Exercise directions
What lines of the material hold the string "CEKET"? Pull each of them out.

Supplied data
_ _ _

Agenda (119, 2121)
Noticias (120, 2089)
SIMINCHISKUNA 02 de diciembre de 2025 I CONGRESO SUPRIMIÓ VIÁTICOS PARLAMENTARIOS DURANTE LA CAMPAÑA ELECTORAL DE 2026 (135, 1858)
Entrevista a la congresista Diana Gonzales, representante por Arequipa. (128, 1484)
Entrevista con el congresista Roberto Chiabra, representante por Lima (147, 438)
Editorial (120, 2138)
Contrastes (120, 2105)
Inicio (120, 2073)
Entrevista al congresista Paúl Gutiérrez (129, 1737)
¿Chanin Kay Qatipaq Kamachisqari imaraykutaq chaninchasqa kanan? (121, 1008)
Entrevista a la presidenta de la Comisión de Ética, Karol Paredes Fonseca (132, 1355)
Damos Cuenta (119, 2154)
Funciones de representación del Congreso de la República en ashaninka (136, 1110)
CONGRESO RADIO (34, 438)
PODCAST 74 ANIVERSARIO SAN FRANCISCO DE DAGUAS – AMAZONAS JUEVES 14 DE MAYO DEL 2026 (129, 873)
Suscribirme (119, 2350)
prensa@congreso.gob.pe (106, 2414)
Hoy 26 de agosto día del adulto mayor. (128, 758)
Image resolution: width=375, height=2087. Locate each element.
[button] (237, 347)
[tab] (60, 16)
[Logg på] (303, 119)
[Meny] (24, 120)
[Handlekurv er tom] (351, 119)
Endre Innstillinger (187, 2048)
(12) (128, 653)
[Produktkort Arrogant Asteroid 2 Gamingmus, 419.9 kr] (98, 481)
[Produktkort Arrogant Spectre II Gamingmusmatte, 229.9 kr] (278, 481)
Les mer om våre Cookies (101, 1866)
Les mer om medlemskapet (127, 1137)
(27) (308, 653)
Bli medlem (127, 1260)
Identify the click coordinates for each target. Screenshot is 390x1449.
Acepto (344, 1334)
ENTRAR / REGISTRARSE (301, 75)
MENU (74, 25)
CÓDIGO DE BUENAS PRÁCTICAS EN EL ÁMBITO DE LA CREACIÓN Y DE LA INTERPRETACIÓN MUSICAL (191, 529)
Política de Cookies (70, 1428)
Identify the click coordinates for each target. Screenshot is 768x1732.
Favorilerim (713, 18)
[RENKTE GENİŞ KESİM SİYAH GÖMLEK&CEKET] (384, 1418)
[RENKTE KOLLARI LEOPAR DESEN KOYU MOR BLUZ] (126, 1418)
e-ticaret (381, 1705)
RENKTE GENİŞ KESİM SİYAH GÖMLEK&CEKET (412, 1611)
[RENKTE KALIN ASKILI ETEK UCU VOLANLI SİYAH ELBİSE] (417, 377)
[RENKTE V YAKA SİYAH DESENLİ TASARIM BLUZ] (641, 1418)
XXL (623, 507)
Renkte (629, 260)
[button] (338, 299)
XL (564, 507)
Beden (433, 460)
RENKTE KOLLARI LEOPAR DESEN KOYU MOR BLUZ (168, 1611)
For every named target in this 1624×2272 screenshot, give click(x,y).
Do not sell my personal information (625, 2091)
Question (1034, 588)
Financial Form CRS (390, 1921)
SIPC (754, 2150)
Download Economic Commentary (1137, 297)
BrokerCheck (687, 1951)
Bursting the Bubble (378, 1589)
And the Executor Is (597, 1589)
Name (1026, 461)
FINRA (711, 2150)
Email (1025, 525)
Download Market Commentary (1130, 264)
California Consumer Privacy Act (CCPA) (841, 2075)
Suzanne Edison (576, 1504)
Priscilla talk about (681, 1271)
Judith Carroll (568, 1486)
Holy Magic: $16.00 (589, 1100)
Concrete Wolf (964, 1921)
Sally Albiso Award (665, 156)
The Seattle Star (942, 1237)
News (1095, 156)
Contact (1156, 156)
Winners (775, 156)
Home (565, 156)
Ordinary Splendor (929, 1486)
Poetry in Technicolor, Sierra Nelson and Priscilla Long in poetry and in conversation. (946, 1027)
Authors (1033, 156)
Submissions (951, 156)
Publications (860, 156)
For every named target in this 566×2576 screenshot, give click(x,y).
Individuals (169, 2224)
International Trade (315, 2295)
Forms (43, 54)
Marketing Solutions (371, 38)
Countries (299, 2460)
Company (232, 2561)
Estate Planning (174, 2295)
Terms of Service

_ _ _

Output for this exercise
[RENKTE GENİŞ KESİM SİYAH GÖMLEK&CEKET] (384, 1418)
RENKTE GENİŞ KESİM SİYAH GÖMLEK&CEKET (412, 1611)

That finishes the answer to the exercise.